Я не завистлив, – но на них всегда обращали гораздо больше внимания, чем на меня…. Я не вынес соперничества…

И вот, одинокие, гордые, немного унылые, они – свободны. О, калоши, калоши, гордые калоши севера!

«Эх ты! У тебя рубашка вылезла над поясом…»

Эх ты! У тебя рубашка вылезла над поясом! Хоть полпуда муки высыпай тебе в рубашку. Что расставил граблями пальцы? – Эй ты, мямля! Ну, что уставился, да еще раскрыл рот! Ты правишь лодкой? Нет.

А лошадью? Нет.

А дерешься? Нет, право, оставь меня!

Что ж ты делаешь целый день, длинная простофиля? Да, оставь, ну, не надо…
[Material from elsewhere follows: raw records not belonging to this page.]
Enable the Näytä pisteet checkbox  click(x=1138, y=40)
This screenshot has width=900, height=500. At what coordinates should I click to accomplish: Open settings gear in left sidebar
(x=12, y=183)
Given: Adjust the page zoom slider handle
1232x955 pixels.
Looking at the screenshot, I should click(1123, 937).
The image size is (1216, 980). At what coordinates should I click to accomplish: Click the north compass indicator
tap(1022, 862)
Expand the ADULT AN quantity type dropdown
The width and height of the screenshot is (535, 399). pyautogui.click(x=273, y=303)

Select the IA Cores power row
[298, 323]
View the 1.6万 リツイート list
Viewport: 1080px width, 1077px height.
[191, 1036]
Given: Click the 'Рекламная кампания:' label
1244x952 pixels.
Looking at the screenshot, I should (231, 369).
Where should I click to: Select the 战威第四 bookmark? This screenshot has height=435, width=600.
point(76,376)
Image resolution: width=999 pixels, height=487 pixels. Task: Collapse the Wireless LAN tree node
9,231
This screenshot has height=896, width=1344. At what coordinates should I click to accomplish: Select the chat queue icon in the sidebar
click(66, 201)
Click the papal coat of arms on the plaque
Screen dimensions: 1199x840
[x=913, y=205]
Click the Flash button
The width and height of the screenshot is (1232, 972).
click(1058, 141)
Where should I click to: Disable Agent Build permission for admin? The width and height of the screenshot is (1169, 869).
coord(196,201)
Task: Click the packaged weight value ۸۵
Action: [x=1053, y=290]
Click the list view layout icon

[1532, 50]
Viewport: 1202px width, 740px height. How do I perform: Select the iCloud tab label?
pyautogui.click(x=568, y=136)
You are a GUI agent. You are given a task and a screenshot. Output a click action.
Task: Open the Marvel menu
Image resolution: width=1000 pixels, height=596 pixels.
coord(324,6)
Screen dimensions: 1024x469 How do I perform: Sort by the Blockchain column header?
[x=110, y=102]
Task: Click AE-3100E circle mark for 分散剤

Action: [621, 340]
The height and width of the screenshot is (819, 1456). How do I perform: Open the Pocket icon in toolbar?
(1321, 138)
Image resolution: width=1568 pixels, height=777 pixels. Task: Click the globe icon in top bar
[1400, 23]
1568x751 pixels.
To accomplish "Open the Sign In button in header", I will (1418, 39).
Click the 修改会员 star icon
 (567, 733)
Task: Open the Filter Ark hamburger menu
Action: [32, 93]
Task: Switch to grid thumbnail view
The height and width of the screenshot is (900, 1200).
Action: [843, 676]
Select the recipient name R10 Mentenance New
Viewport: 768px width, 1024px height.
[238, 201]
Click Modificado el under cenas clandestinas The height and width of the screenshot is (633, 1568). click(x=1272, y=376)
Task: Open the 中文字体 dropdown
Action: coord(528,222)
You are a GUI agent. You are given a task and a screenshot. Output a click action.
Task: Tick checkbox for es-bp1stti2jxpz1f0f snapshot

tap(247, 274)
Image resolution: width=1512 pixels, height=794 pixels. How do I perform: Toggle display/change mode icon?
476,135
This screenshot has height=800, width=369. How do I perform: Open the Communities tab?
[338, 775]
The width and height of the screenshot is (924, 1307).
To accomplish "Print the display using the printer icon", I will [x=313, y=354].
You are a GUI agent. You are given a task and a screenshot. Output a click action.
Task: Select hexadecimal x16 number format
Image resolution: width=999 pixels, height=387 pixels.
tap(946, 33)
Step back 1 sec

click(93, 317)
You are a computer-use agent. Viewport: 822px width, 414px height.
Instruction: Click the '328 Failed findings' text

Эх, отколотил бы тебя, да жаль, и вдобавок ты – король, это для тебя, собственно, и небо, и земля…

Да ну тебя, ты теперь так и простоишь, разиня рот, до самого Покрова! Знаешь что, дам-ка я тебе шлепка прямо из милосердия, а то простоишь ведь так, король, до самого Покрова.

На песке

Сосновые шишки, выбеленные на пустынном песке соленой водой и солнцем, принимают голубой цвет.

В каждой шишке, в разгибах ее согнутых чешуек кристаллизованная буря. Упорный ветер – кристаллы северного настроения. Они были собраны в шапку и принесены домой, – вместе с раковинами улиток, сомнительно пахнувшими тиной, и хорошенькими сухими шариками, которые дома выброшены встретившими, за свое явно заячье происхождение, и за которые принесший был осмеян. Как – осмеян! Отбиваясь, он пробился сквозь кусты, оставив на сучьях клочья тонких волос и бросился, как молодой жираф, нелепыми шагами осмеянного. Почему? Ведь заячьи шарики были сухие и очень хорошенькие. В округленных ямках песку лежали, как в гнездышках.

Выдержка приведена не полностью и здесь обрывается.